▼

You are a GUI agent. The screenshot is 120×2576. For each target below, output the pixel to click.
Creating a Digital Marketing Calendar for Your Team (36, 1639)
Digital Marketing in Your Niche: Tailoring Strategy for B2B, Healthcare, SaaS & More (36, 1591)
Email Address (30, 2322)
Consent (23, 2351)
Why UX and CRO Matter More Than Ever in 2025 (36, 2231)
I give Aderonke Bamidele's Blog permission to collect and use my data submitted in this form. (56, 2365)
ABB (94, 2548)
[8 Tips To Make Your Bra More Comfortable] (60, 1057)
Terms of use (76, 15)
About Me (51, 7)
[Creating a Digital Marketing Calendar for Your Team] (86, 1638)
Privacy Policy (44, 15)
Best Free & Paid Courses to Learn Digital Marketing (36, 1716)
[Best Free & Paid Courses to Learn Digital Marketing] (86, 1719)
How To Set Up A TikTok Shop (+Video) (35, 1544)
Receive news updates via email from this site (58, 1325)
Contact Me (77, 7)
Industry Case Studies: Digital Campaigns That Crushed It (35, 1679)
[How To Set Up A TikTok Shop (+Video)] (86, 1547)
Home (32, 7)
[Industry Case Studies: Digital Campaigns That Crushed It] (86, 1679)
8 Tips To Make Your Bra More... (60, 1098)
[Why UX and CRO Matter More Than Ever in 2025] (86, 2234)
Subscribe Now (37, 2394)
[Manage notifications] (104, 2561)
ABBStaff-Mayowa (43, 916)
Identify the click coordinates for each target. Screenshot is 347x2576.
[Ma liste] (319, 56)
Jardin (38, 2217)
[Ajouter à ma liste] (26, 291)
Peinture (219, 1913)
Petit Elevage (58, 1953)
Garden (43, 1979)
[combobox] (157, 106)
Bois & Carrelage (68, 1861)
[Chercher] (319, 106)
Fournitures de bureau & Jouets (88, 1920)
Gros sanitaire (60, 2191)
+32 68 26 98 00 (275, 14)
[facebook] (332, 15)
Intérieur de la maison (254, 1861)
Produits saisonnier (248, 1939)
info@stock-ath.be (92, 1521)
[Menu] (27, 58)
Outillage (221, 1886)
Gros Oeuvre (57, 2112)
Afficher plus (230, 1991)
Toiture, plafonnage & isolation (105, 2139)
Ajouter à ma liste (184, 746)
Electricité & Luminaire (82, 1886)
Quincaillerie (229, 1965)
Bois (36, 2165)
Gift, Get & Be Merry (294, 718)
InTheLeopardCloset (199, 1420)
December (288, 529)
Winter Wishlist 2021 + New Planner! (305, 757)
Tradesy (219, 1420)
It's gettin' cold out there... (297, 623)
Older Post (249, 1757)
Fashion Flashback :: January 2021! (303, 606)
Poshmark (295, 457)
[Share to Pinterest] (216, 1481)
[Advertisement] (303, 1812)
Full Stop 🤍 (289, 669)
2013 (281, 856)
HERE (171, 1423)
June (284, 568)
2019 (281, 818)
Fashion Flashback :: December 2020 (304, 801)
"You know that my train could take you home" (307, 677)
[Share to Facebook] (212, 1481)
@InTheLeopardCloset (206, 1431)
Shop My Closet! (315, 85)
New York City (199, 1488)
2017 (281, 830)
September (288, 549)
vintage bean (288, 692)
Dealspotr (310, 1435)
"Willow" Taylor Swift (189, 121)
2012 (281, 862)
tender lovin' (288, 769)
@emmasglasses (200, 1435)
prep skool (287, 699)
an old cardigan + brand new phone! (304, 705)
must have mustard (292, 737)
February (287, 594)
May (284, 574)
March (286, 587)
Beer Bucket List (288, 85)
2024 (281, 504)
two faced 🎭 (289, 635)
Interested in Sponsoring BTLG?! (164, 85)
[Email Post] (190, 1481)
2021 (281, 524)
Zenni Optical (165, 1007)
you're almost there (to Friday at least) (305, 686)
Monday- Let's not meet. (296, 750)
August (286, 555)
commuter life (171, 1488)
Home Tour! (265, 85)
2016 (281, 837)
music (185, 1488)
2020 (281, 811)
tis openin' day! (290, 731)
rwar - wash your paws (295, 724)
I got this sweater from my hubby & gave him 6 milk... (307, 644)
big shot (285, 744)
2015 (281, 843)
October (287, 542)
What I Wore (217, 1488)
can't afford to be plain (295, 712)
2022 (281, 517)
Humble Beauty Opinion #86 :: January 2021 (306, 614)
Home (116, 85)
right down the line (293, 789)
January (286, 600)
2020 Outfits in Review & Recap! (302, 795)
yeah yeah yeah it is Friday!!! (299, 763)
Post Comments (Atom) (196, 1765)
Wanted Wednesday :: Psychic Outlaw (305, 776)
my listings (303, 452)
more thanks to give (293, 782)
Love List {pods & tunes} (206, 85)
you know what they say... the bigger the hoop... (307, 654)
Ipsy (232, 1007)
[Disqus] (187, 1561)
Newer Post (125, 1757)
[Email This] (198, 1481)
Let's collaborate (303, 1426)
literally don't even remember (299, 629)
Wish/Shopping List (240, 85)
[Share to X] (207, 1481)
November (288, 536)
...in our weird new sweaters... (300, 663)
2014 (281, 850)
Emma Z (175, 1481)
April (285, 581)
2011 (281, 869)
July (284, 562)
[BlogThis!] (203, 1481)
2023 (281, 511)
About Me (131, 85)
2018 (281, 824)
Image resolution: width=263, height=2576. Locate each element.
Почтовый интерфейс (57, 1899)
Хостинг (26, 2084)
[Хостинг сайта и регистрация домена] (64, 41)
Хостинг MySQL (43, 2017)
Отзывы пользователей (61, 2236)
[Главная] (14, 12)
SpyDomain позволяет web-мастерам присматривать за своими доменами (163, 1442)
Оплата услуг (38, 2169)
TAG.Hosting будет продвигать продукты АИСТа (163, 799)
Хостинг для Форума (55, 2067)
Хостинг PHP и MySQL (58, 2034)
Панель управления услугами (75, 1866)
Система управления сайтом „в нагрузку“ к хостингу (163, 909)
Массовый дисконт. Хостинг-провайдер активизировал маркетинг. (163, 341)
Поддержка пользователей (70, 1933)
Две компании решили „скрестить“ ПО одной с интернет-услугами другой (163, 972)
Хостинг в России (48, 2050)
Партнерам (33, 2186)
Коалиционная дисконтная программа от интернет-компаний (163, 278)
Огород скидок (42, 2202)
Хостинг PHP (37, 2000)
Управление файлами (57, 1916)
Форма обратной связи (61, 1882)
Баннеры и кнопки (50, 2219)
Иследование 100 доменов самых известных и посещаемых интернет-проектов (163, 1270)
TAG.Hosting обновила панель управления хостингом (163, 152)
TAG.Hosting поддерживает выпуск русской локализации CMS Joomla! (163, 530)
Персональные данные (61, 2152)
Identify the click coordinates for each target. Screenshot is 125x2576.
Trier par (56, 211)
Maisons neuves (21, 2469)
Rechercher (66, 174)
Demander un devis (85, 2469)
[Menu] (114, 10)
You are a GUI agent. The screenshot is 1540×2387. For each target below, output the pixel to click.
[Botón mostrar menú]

▲

Task = In the listing above, the lines from the one containing "Home (116, 85)" through the one containing "[Share to X] (207, 1481)" must be set down exactly, with no other lines.

Written response =
Home (116, 85)
right down the line (293, 789)
January (286, 600)
2020 Outfits in Review & Recap! (302, 795)
yeah yeah yeah it is Friday!!! (299, 763)
Post Comments (Atom) (196, 1765)
Wanted Wednesday :: Psychic Outlaw (305, 776)
my listings (303, 452)
more thanks to give (293, 782)
Love List {pods & tunes} (206, 85)
you know what they say... the bigger the hoop... (307, 654)
Ipsy (232, 1007)
[Disqus] (187, 1561)
Newer Post (125, 1757)
[Email This] (198, 1481)
Let's collaborate (303, 1426)
literally don't even remember (299, 629)
Wish/Shopping List (240, 85)
[Share to X] (207, 1481)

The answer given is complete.